- [Work to complete] Leave the pictures out, and repeat exactly every line from the one with "Click the Metal Colore header cell" through the end of the data below.

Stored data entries
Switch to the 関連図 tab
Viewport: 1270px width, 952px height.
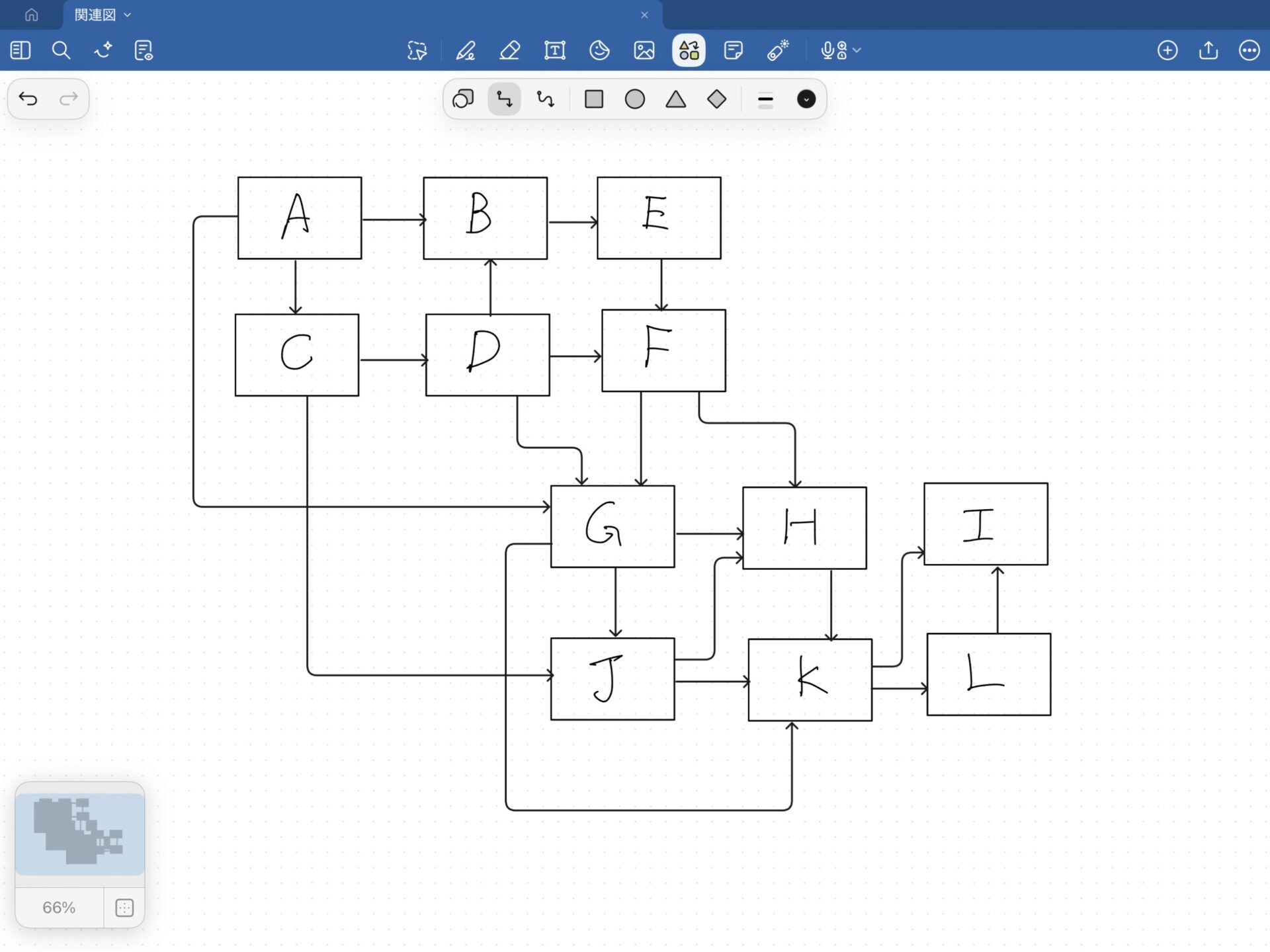point(95,15)
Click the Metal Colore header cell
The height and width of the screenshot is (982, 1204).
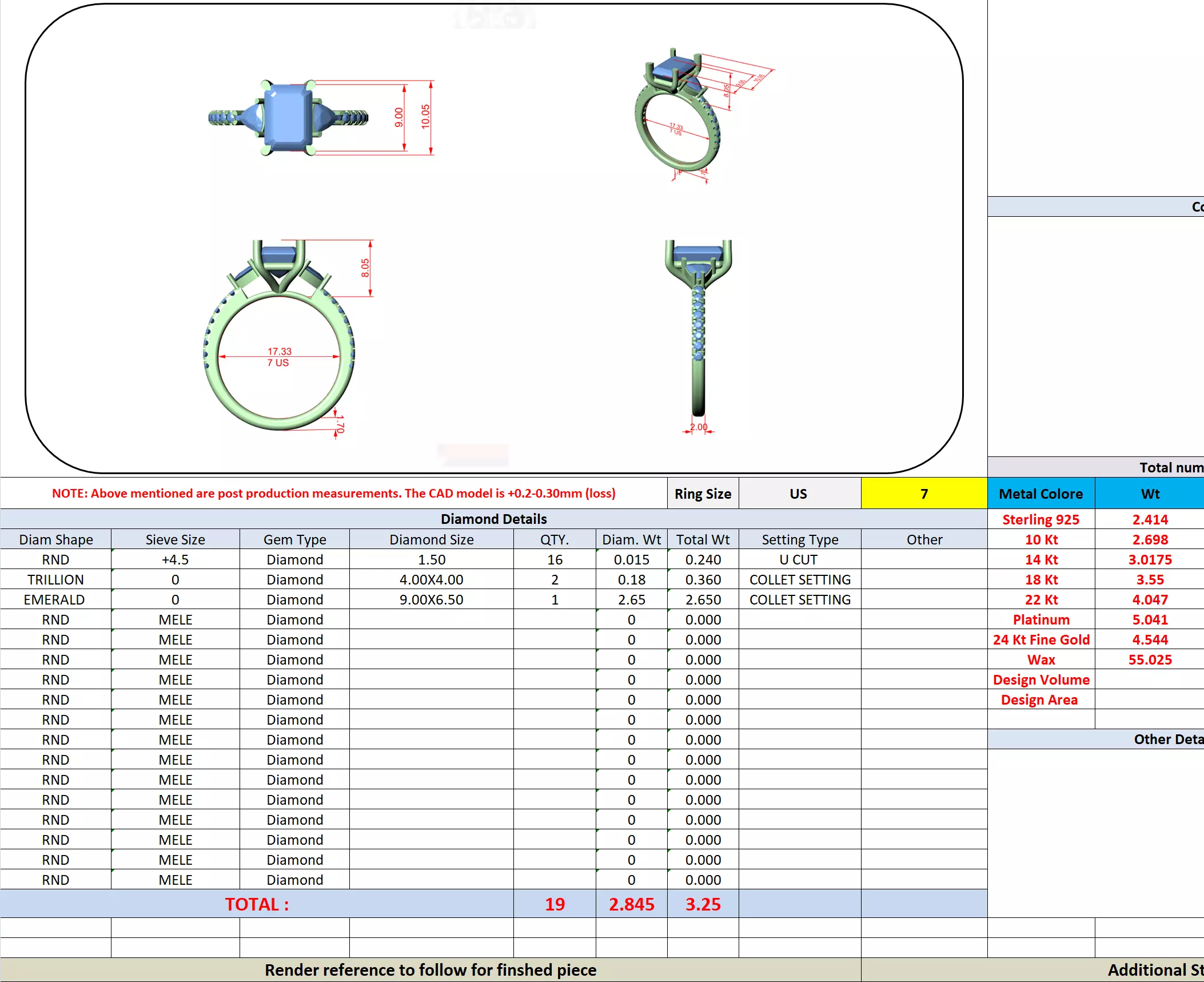tap(1040, 494)
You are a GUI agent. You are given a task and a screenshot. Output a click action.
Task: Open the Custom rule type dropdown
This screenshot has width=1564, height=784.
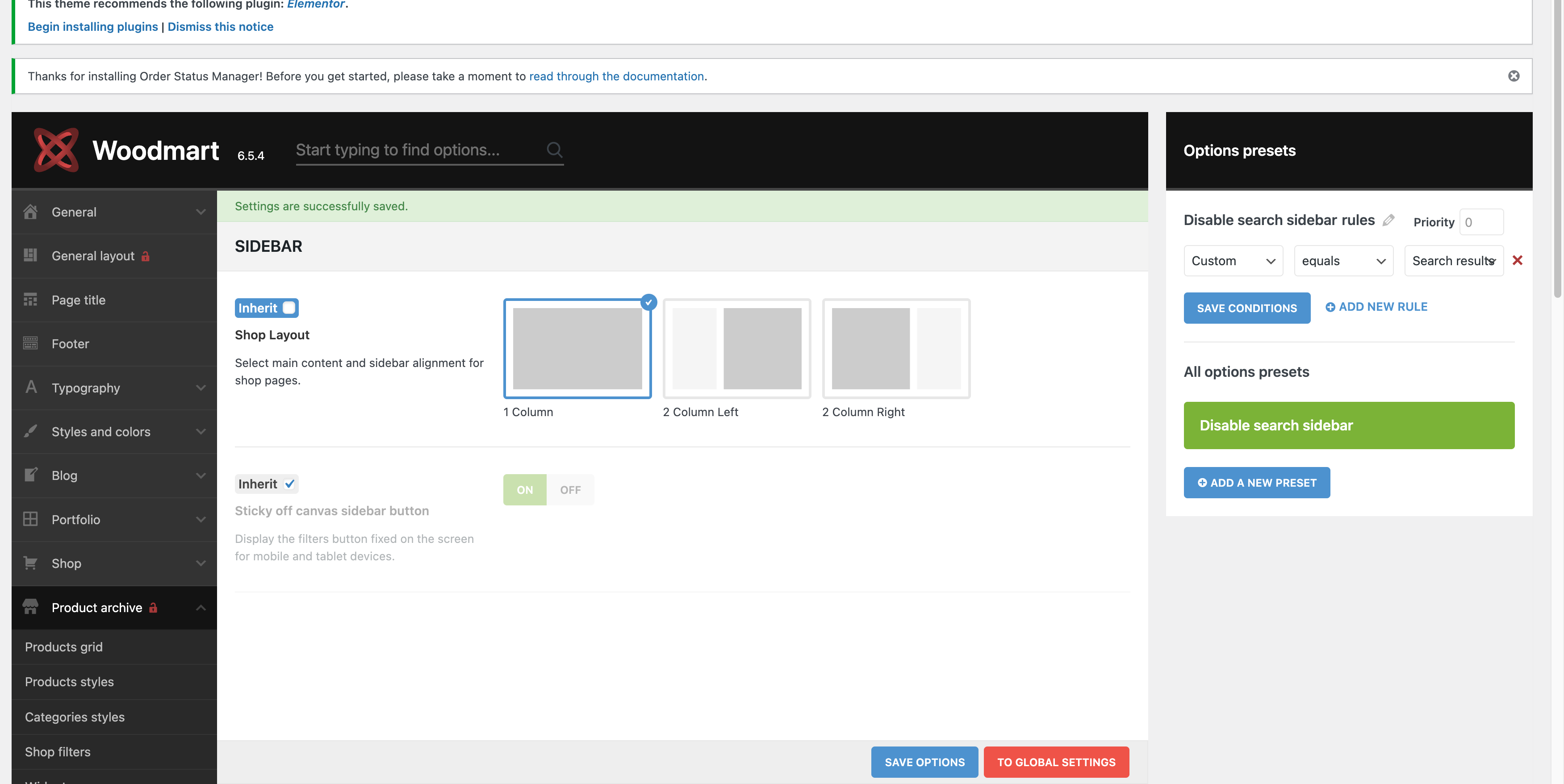tap(1233, 261)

- [Answer to the problem]
Click the Metal Colore header cell
The height and width of the screenshot is (982, 1204).
tap(1040, 494)
You are a GUI agent. You are given a task and a screenshot. Output a click action.
Task: Open the Custom rule type dropdown
This screenshot has width=1564, height=784.
tap(1233, 261)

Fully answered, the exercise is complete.